Bad class-room memory
Last week, anti-racist educator, Sherene Razack was here at the law school doing a lecture on "How Is White Supremecy Embodied?: Sexualized Racial Violence at Abu Ghraib."
The room was set up in sort of a horseshoe shape and I was sitting kind of behind her, on her right. Sitting directly across from me, and behind Sherene on her left, was a black third-year law student, Alonzo. Because of the way the room was set up and where I was sitting, I had a much better view of Alonzo than of Sherene and this resulted in some bad class-room memories for me.

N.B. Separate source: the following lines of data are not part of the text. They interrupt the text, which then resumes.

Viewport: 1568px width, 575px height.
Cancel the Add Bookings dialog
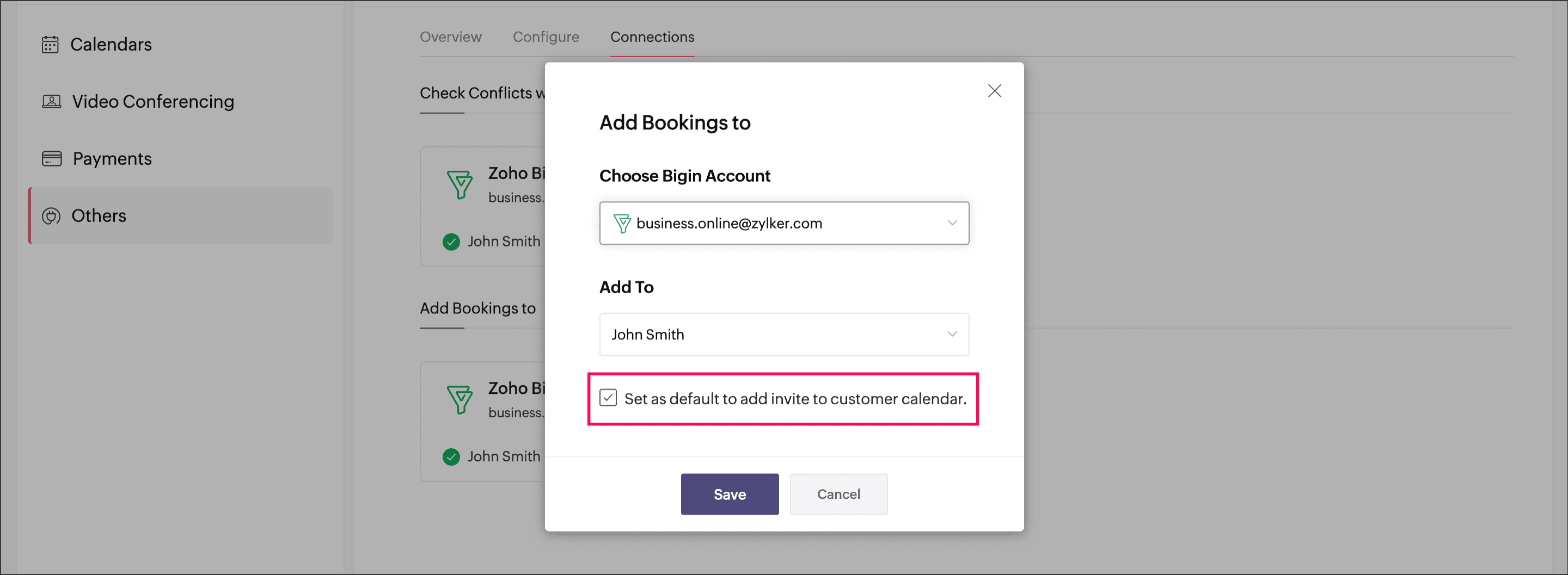point(838,494)
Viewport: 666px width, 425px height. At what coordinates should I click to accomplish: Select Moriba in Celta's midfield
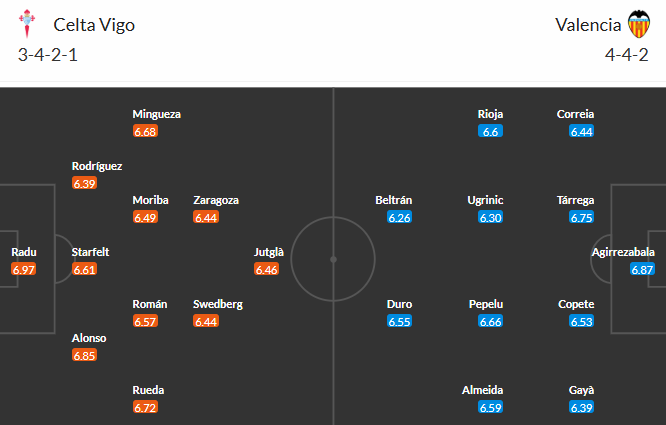point(150,200)
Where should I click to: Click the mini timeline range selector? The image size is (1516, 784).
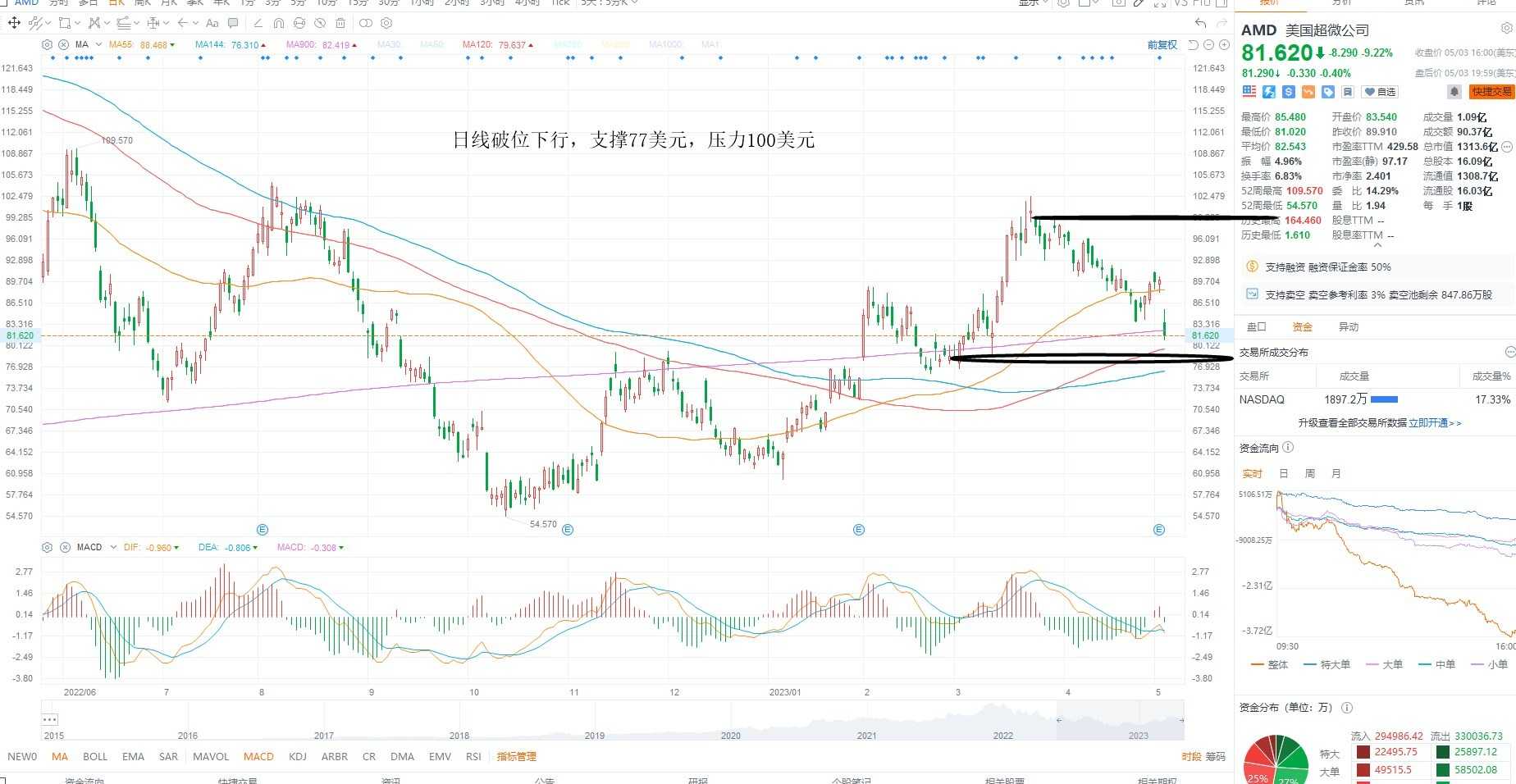[1120, 720]
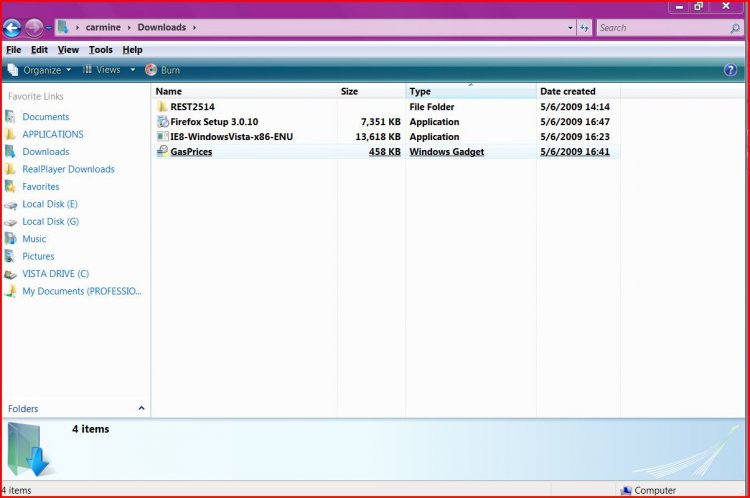Select the REST2514 folder icon
This screenshot has height=498, width=750.
(x=163, y=106)
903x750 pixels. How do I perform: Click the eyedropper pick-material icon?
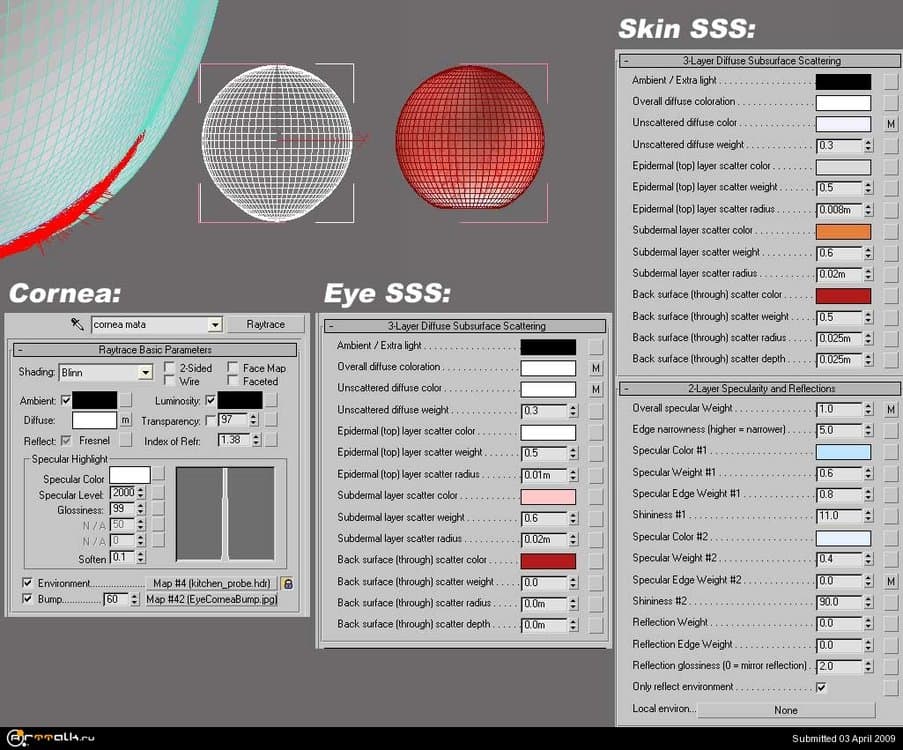point(76,324)
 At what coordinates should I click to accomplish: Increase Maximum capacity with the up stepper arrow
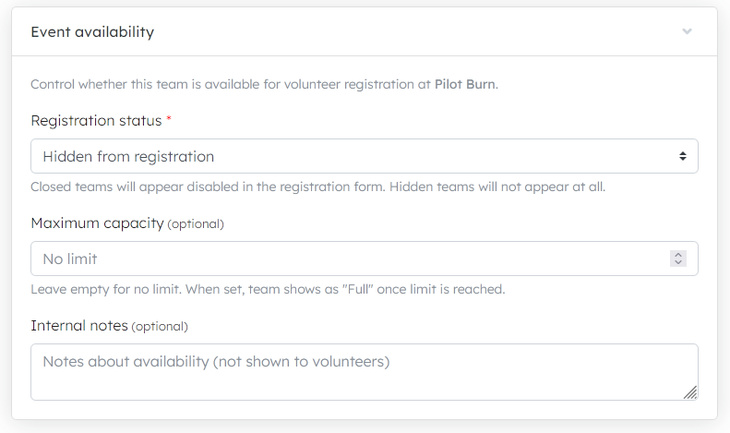[x=678, y=255]
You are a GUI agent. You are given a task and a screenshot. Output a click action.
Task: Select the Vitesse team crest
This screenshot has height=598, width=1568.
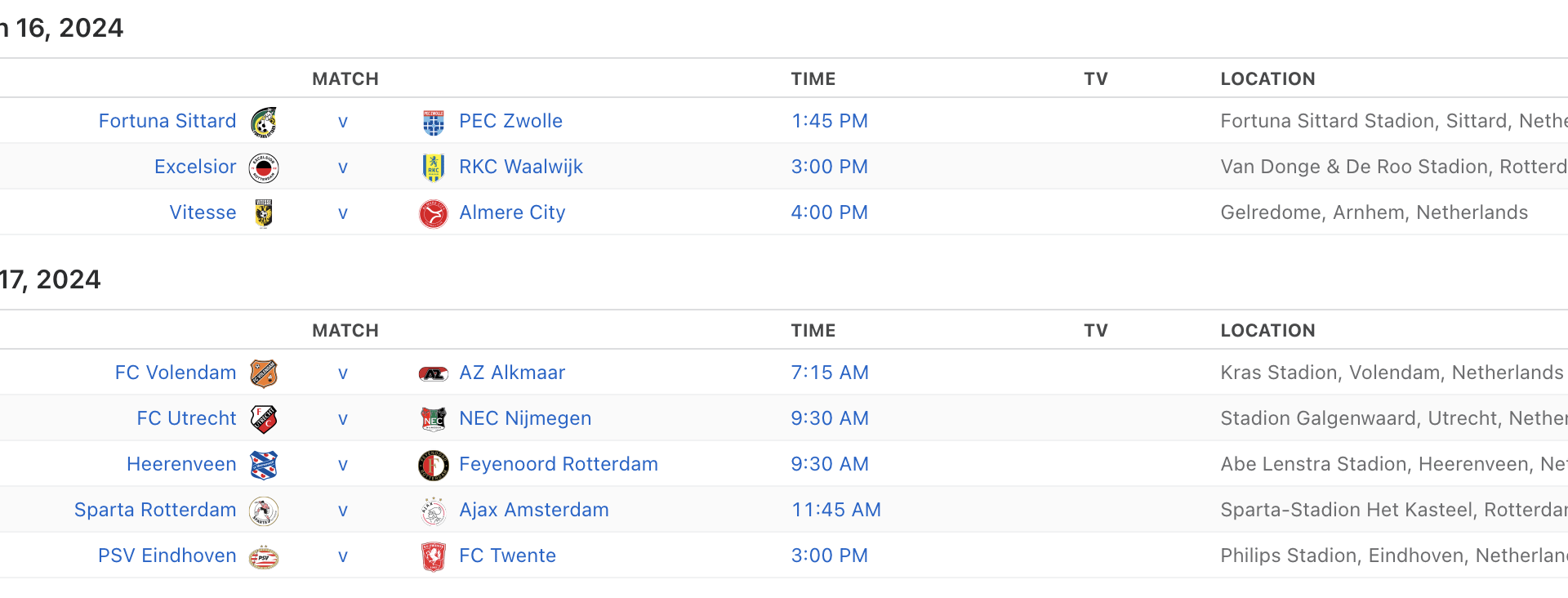(x=264, y=213)
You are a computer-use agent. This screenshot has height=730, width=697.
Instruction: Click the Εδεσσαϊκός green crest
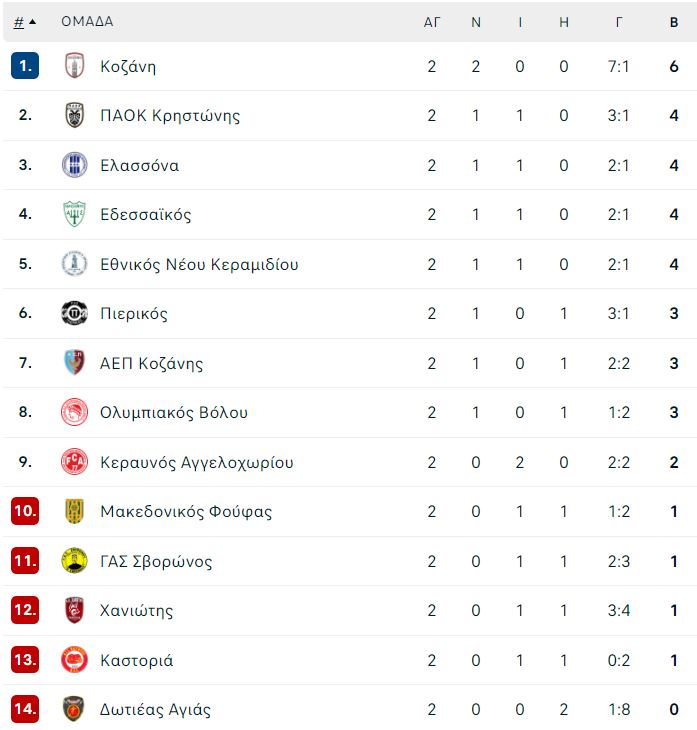[74, 214]
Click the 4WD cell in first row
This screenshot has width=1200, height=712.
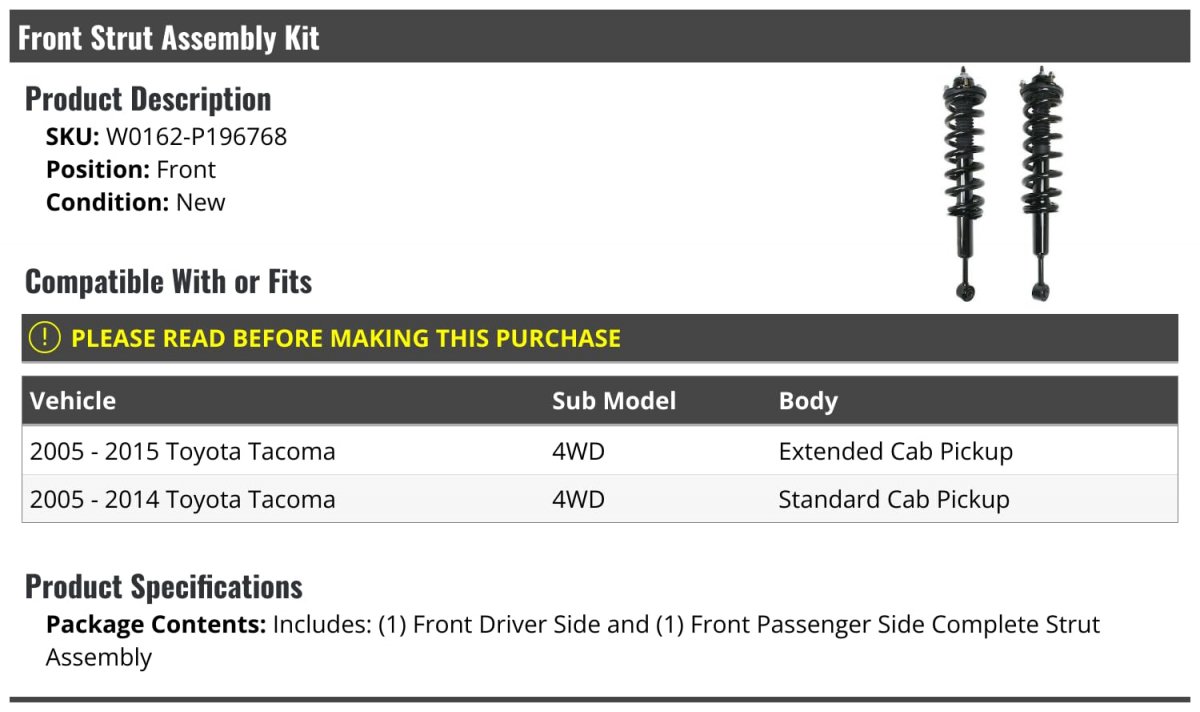click(x=578, y=452)

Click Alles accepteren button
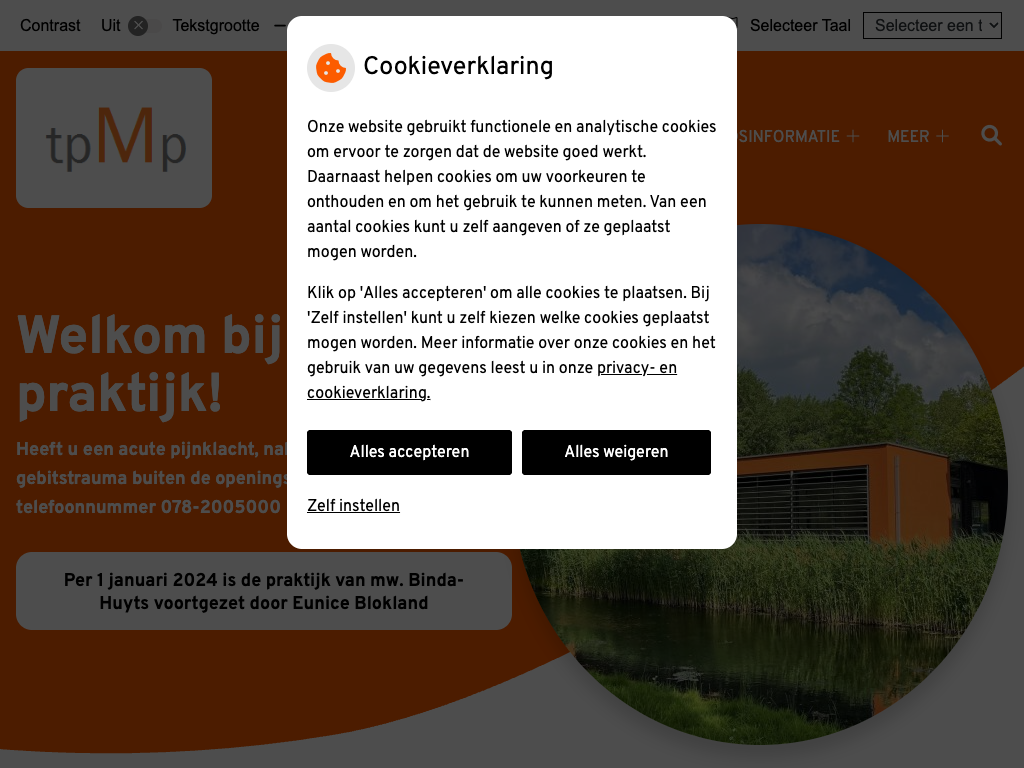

Sherene was speaking about lynching and sexual violence and the coalescence of power, control, racism, and patriarchy. Though I tried not to, I couldn’t help but see Alonzo and wonder about the experience of this presentation for him. I also felt like a Bystander in the midst of horror –especially when Sherene juxtaposed the words “caress” (such a beautiful word, onomatopoeic quality, almost tangible where you can hear, feel, sense the softness of caring touching) and then “castration” (which is violent and hurts and bleeds and is horror).
I wondered about Alonzo because this scene (the presentation about racial and sexualized violence in the presence of a black man) reminded me of a first-year history class where the Prof was talking about genocide in Canada and about the (deliberate!) distribution of smallpox infected blankets. This was totally NEW information to me and I was shocked and hurt with the casualness of the lecture. I wanted to scream that it couldn’t be true, that it had to be lie. I was also upset that no one-- not my mother or any other teachers--had prepared me for this.
Also when I think about it now, the juxtaposition of the words “distribution of blankets” (which is sharing and caring and warmth) and “smallpox infected” (which is greed and evil and death) is like using the words “caress” and “castration” in the same moment.
I know that the very best education is the education which is transformative and I often think about that in my Women’s Studies class. But I guess sometimes that “transformation” is so unsettling, so disturbing that it hurts and I think about my role in possibly hurting others.
I’m not suggesting that Alonzo was hurt (he is after all, a third-year law student and my guess is that he’s heard these stories before) but I’m reminded of the potential for pain in the class-room and for my responsibility in that. Didn’t Martin Luther King talk about the wounds that need to be lanced in order to let the poison out? I wonder how we as educators can lance those wounds in a way that doesn’t reproduce the terror but at the same time, unsettles us enough that we are transformed in the process. There’s a balancing act that has to be done and I think Sherene does that well.
So in the end, I’m left with lots to think about and I'm thankful for that. Maybe I can work some of these thoughts into an LLM paper or a lecture for my Women’s Studies class.
Painful though it is, I'm glad I remember.